The big money behind the ongoing student loan disaster

The ongoing skyrocketing of tuition prices have forced scores of aspiring college students to take out student loans in order to finance their educations. With graduates making 98% more per hour on average than people without a college degree, attending college is seen as an imperative to joining the middle class.
In theory, loans provide a leg up for underprivileged students attempting to move up the socioeconomic ladder. However, the path to receiving a coveted diploma is often fraught with dubious lending practices and deliberate misinformation, to say nothing of the exorbitant price tag. Even though more than half of Americans agree that the cost of college is too high, there are many special interests working hard to keep it that way. 
In the past three years, the number of colleges and universities charging over $50,000 per year for tuition has increased by 2400%. During the same time period, the average wage of the American worker grew by a paltry 2%. Working full time, an American making federal minimum wage makes about $15,000 a year, putting higher education well out of range, even in-state public universities cost an average of $23,000 per year. That’s four times the average price just ten years ago. 
Unless you come from a wealthy background, there’s really only one choice: take out a student loan. Nearly 38 million Americans have student loan debt, totaling about $1.2 trillion dollars nationally. Student loans are now one of the largest sources of personal debt in the United States, outpacing even auto loans and credit cards.
 The huge new source of debt comes with an outsized cost. Student loan debt is arguably one of the worst kinds debt out there. In the span of a single generation, student loans have changed from a useful mechanism for getting ahead to something akin to a modern form of indentured servitude. This, in tandem with the ever-increasing cost of attending school, has led America to a point where half of students who have direct loans are delinquent or late on their repayment.
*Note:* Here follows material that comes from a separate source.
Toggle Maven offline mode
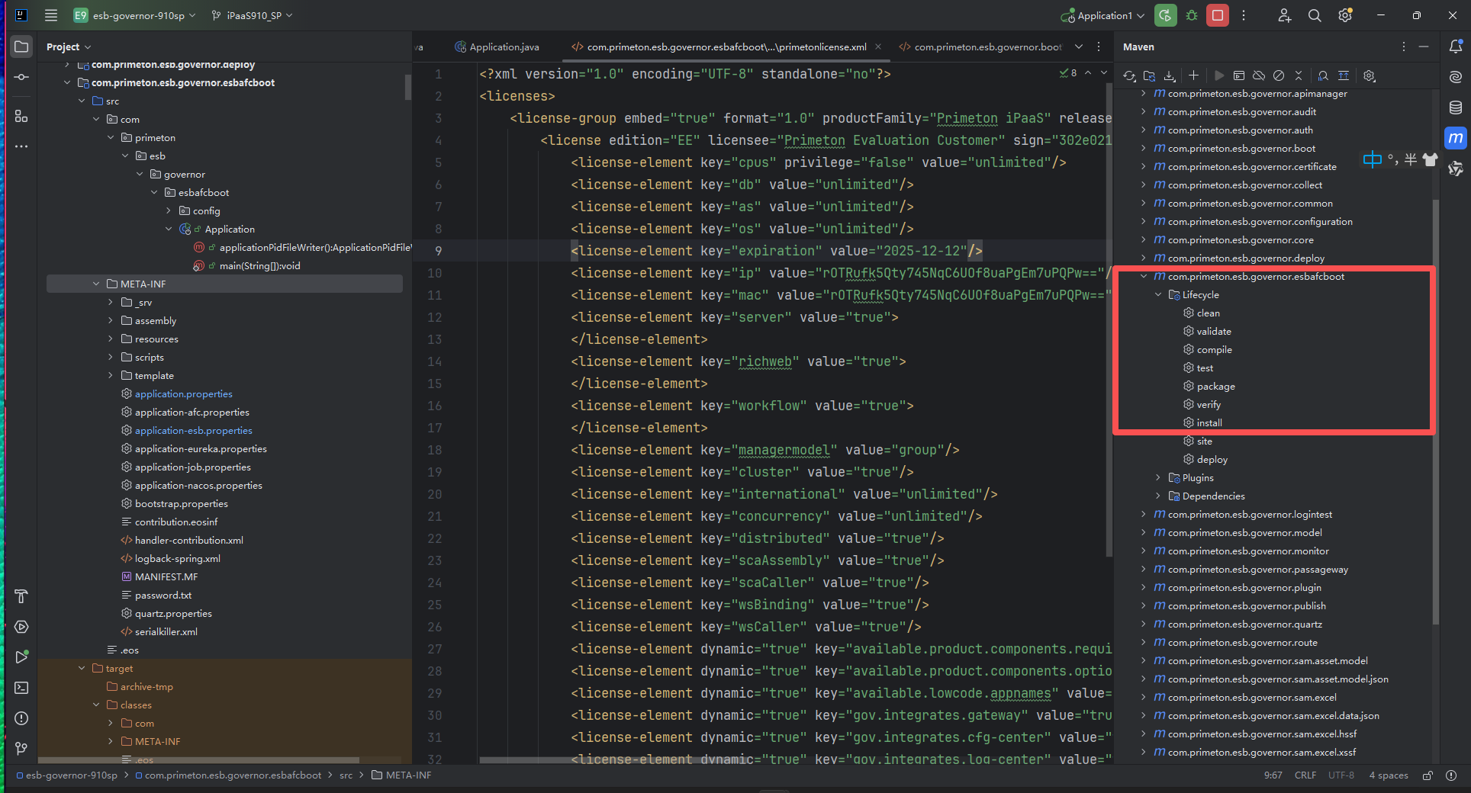point(1259,75)
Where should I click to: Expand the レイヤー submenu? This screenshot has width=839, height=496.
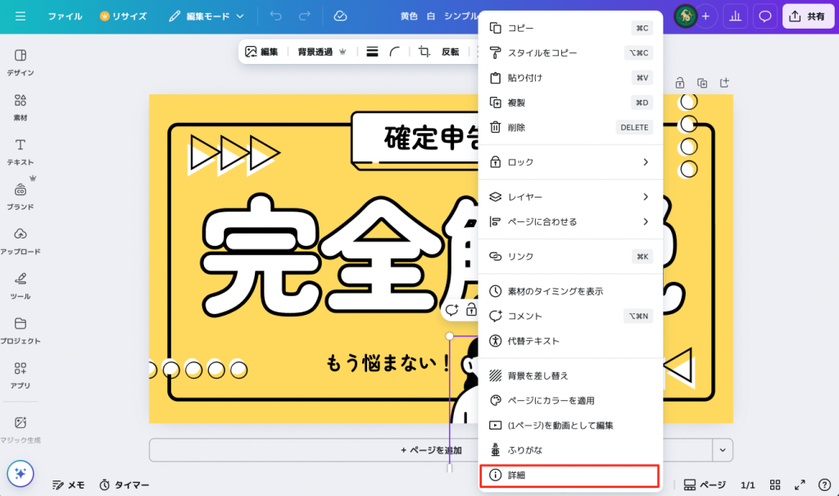(570, 197)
There are shockingly few consumer protections in place to guard former students from facing the collector. Wages, social security, and even disability checks may be garnished by the Department of Education if a borrower falls behind on payments. Alarmingly, even death is not an obstacle. Unlike other kinds of debt, which can be forgiven through declaring bankruptcy, student loan debt is a specter that may haunt graduates for life. If a debtor dies, many private lenders will strong-arm their mourning family into paying off the remaining amount in full.
Low and middle-income students, with little representation in Washington, have been overlooked by the federal government for years. For all the lip service that politicians pay to the issue of student debt, very little action has actually been taken to remedy it. This, of course, is what private lending companies such as Nelnet, Navient, and others, hope for. Their millions of dollars spent collectively on lobbying have long paid off in their continued relationships with the federal government. Sallie Mae has spent nearly $3 million on lobbying politicians every year since 2007.